Teniendo en cuenta todo lo anterior, parece necesario deducir que probablemente no haya, entre las disciplinas humanísticas, una tan paradójica como la Historia del Arte, que pretende dar un orden a lo que no lo tiene, al pretender historiar unas manifestaciones artísticas que, por definición, son eternas y, además, no progresan: las pinturas del triclinio de Livia son tan válidas como los frescos de Giotto o los murales de Rothko, y además estos últimos no anulan a los demás. Ya lo señaló Mark Twain: la diferencia entre la realidad y la ficción es que esta última ha de ser congruente, así que, ¿se puede hacer Historia del Arte? Bueno, más bien se trata de dar un orden sistemático pero absolutamente convencional a eso que llamamos Arte para intentar explicarlo, y por eso entre otras cosas se hacen listas de Artistas Revolucionarios. ¿Lo fue Brunelleschi el día en que, nada más levantarse de la cama, llamó por teléfono a Donatello para decirle que ese día iban a pasarlo en grande midiendo ruinas de edificios antiguos y por la noche, después de trasegar dos jarras de vino de la casa, iban a inventar el Renaissance Artists’ Club del que formarían parte Alberti, Masaccio y Ghiberti, por ejemplo, y todos en gozosa montonera para sacar a la Humanidad de ese pozo oscuro que había sido la Edad Media? Si creemos que las cosas fueron así, sin duda Brunelleschi fue un revolucionario. Pero consideremos ahora que no puede haber artista sin obra de arte, pero sí obras de arte sin artista, y preguntémonos qué hacemos entonces con la propia aparición del arte de la pintura, que lo hizo de un modo perfecto en las paredes de la cueva francesa de Chauvet allá por el año 32.000 a. C., y a cuyo hacedor, a cuyo artista, nunca pondremos nombre…

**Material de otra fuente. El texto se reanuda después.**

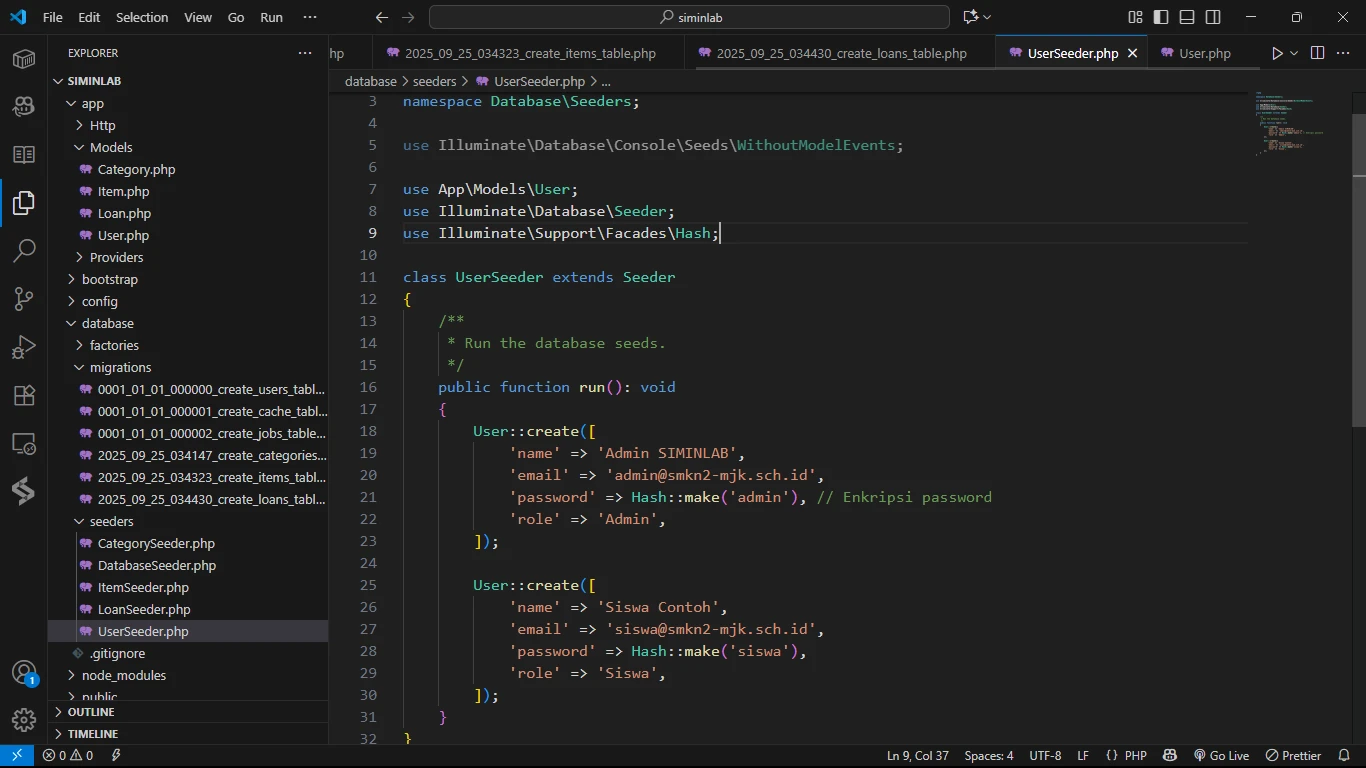The height and width of the screenshot is (768, 1366).
Task: Click the siminlab command center search box
Action: pos(689,17)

Para mí que, si ha habido artistas revolucionarios, han sido aquellos que nos han desvelado un nuevo modo de ver el mundo, aunque en realidad el mundo ya esté ahí, delante de nosotros. Lo que consiguió Chardin al pintar una modesta pipa de fumar fue advertirnos de la eternidad del humo que desprende, del calor que su cazoleta emana, del aroma que su tabaco exhala, del mismo modo que lo que consiguió Matisse al pintar unas ramas de glicinia fue advertirnos de la eternidad de su color malva o que lo que logró Klee al pintar el cielo de Túnez fue advertirnos de la eternidad de su quietud calma. Las obras de arte, si verdaderamente lo son, nos recuerdan justamente que las cosas del mundo son eternas y por ello los artistas, si verdaderamente lo son, las celebran y nos hacen partícipes de esa celebración, con certidumbre de su maravilla. Si no fuera así, nosotros mismos moriríamos de inmediato.